As a newly single guy, I don't want the house. I don't want anything to do with this house anymore. I can't afford the house. Apparently, I can't sell the house. It's like a chain around my neck, and walking away is looking mighty appealing right now.
Contributing headache: A couple of years ago I bought a rental property with an LLC (using a 401k loan), that I rehabbed using credit cards. Then the credit crunch happened and I couldn't refinance it into a regular loan. Then the tenants (and two property managers) went deadbeat. Then my wife left and I stopped caring and the property has been sitting abandoned (I hope ... who knows what squatters could be there, and what damage they could have done) ever since.

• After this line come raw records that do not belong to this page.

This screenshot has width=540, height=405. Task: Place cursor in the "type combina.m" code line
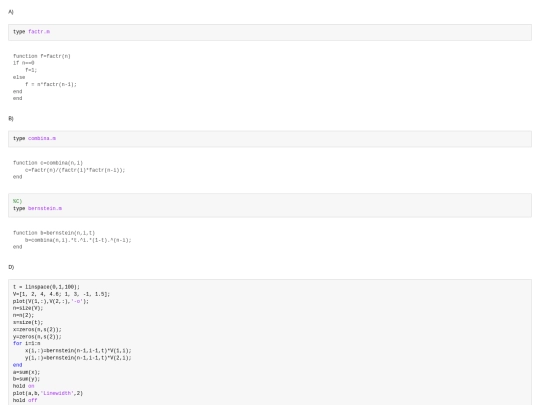coord(34,138)
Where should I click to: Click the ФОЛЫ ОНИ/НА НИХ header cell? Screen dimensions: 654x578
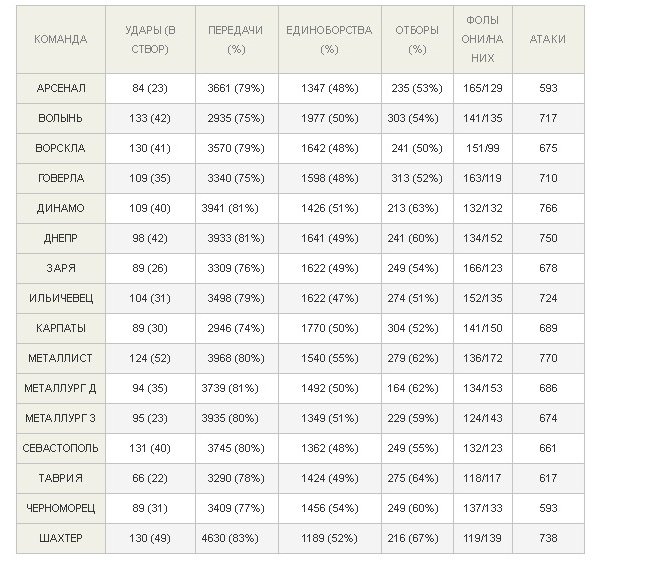(x=481, y=39)
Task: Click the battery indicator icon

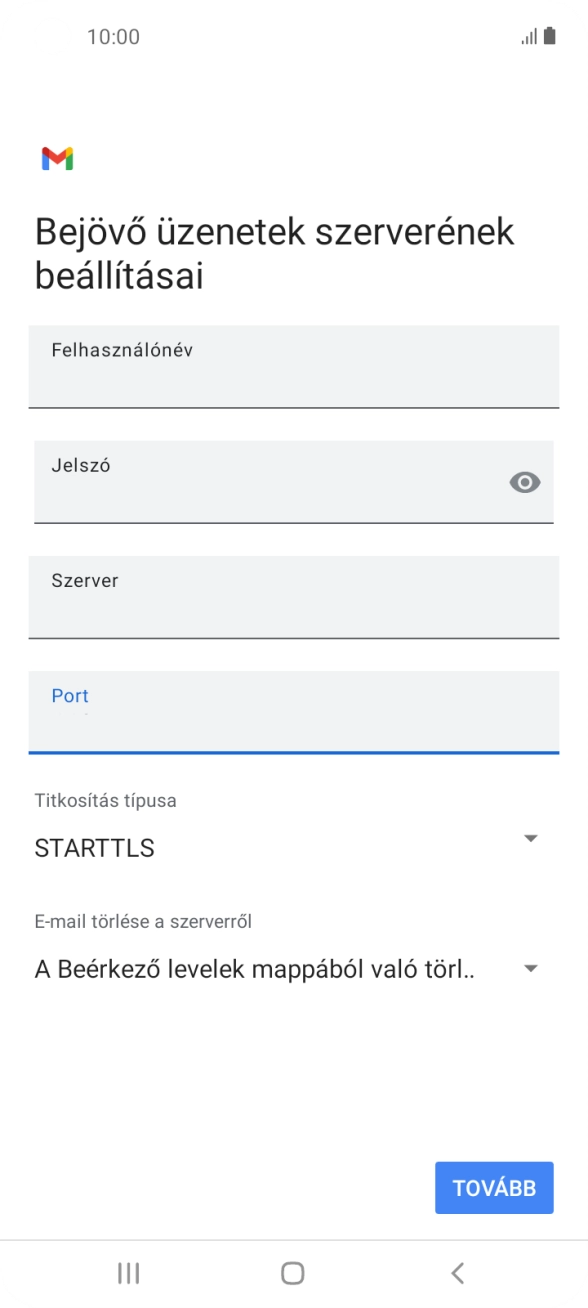Action: 551,36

Now, my 401k loan payment is killing me (at over $1000/mo), my credit card payments are killing me (minimum payments around $1200/mo), my bank account is down to triple digits, my lawyer wants cash (another kilo-buck this month and next), my house needs some immediate mechanical attention, my truck has just turned a 1/4 million miles and has me nervous, the monster overtime I've been working to hide from my troubles is affecting my health, and I need to get off my behind and get something done.

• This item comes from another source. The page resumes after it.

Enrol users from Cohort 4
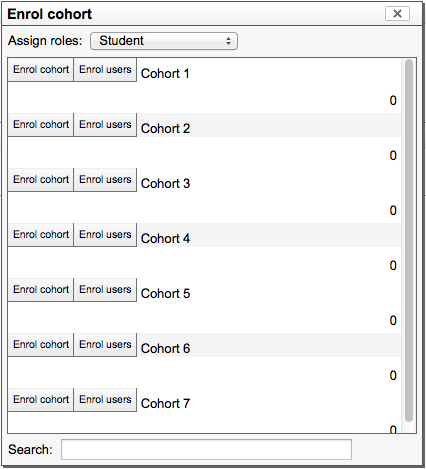The width and height of the screenshot is (426, 469). coord(105,235)
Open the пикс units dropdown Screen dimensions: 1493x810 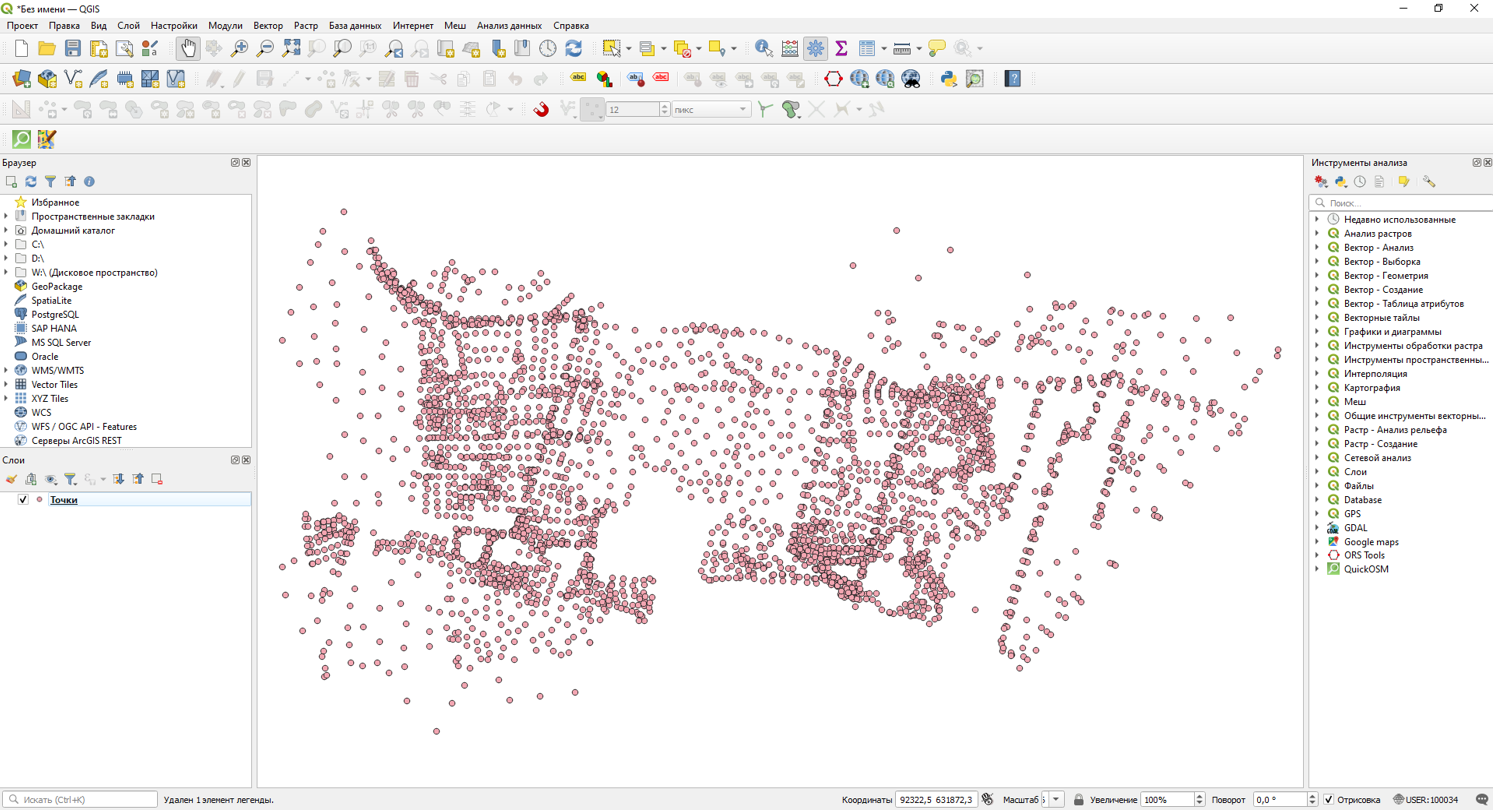click(743, 109)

IF (BIG if) I can sell my rental quickly (Zillow says $105k ... I don't believe it) and clear $60k, I can clear my 401k loan and most of my credit card debt, and I could once again afford my mortgage (but probably not repairs). But with the failure of my marriage, I do not want to keep my house. I don't even want to remain in Baltimore. I'm thinking of upgrading to a somewhat larger sailboat, and moving onboard that (it should be cheaper than an apartment and is the lifestyle I desire).
I'm scared silly. But things can't keep going as they are. I'm looking to clean up my financial hell in the cleanest way possible. I don't care if I can't buy a house for 5 years. Or 7. Or ever. I'm completely soured on the concept of long term debt and will likely never buy a house again.
I'm not sure if I have any questions, or if I just wanted to let loose in a forum where I was unlikely to get any lectures on financial morality. I would sure be interested in hearing how the process of walking away worked for other people in Maryland. And I would sure be interested if someone could point me in the direction of a financial professional (that won't bankrupt me himself) to help me plan my way out of this mess.